Mehmet evimizin garajını benim için atölye yaptı
- Evinizde bulunan atölyeyi eşiniz Mehmet Aslantuğ sizin için hazırlamış...
- Evet, Mehmet benim için yaptı gerçekten de. Atölye olarak kullandığım bölüm eskiden garajdı. Teknik olarak, montajından kaynağına kadar heykel yapımı çok meşakkatli bir süreç... Hatta metalleri eğip bükerken sağ elimin başparmağını ciddi şekilde incittim. Atölye bana, evimin dibinde müthiş bir konfor sağladı. Karar verildikten sonra da birkaç ay içinde Mehmet burayı tamamladı.
- Heykelle ilgilenmeniz ilişkinizi nasıl etkiledi?
- Mehmet bir sanatçı olarak sanatın her dalına ilgi duyuyor. Ama mesleki olarak film sektörünün mutfağında da olan biri. Sonuç olarak heykelin hayatımıza girmesi sohbetlerimize yenilik, derinlik kattı. İlişkimiz zenginleşti.

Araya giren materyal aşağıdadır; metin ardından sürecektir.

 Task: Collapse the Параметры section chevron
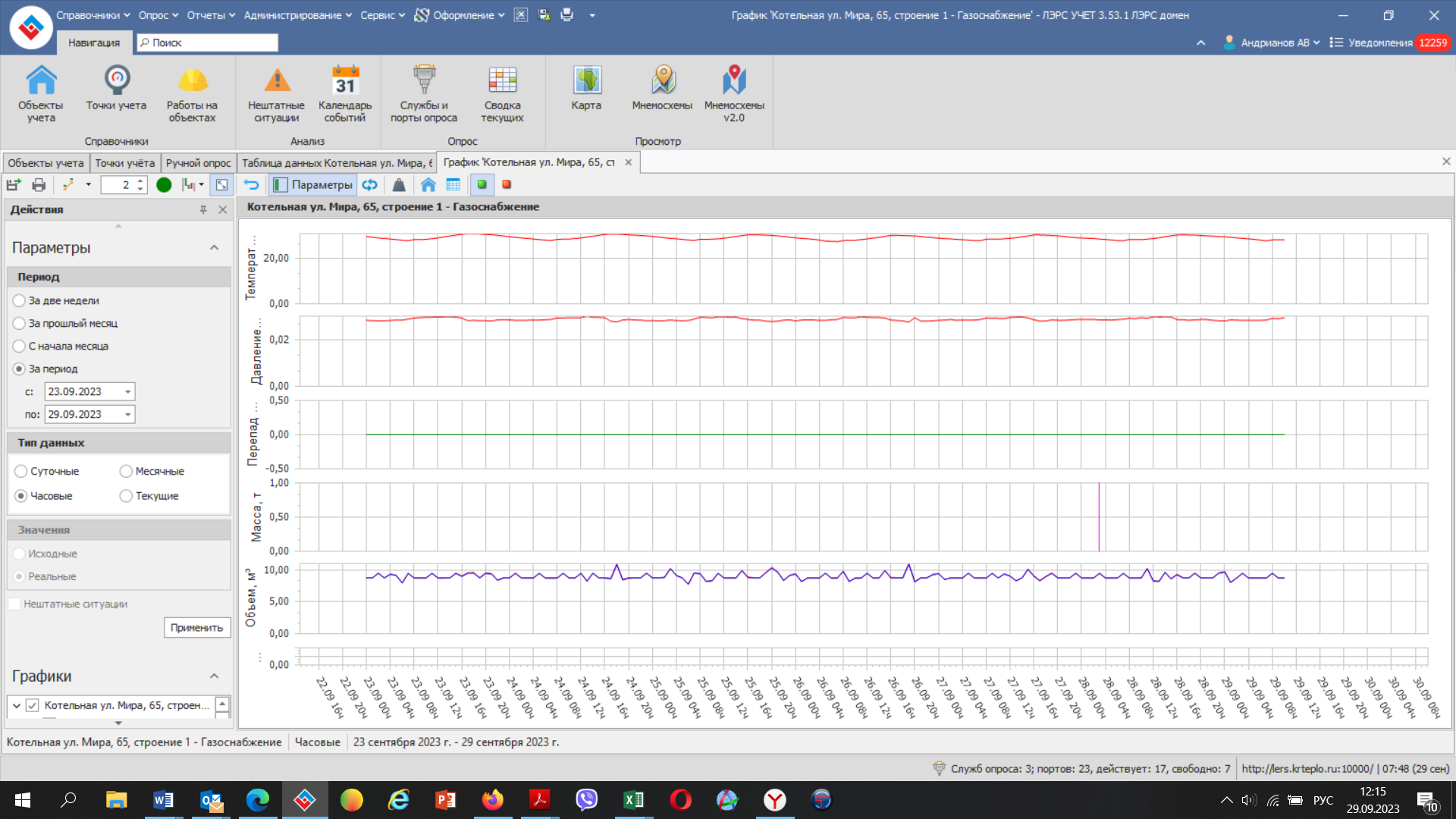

- Eşinizin de heykel denemeleri var mı?
- Hiç denemedi! 'Bir eve bir kişi yeter' diyor herhalde.
Can'ı bırakıp dizide oynamak istemedim
- Heykel üzerine eğitim alma hedefiniz var mı?

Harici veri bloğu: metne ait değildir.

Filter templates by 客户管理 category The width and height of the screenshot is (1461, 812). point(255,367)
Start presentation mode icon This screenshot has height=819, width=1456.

- Keşke! İtalya'ya gidip eğitim almak isterdim. Ama kendi ideallerim, heveslerim ve uğraşım için Can'ı uzun bir süre geride bırakamam sanırım. Bir hafta, iki hafta, bir ay elbette ama bir yıl için şu an gidemem. Gelecekte neden olmasın? Belki Can'ı alır, öyle giderim.
- Annelik böyle bir şey galiba?
- Mutlak bir doğrusu yok. Benim duygularımla ilgili. Çok kolaydı aslında her sezon yeni bir diziye başlamak. Ama o şartlarda çocuk büyütemezdim. Ve ben Can'la birlikte olmak istedim.
- Çocuğunuza nasıl yansıyor heykele olan ilginiz?
- Can'a elbette yansıyor. Şimdi beraber Bienali gezeceğiz örneğin. Onu sergilere götürmeye çalışıyorum. İkna etmem gerektiği de oluyor. Ama inanıyorum ki hayatının bir yerinde sanat mutlaka hep olacak.
- Sizce sanatçı olur mu?
- Mehmet'ten ve benden daha yetenekli. Küçükken bir lokantaya gittiğimizde iki pet şişe, peçete ve pipetle birçok şey yapabilirdi örneğin. Karikatür çizer, Lego ile uğraşır. Kafası öyle çalışıyor. Büyüyünce göreceğiz.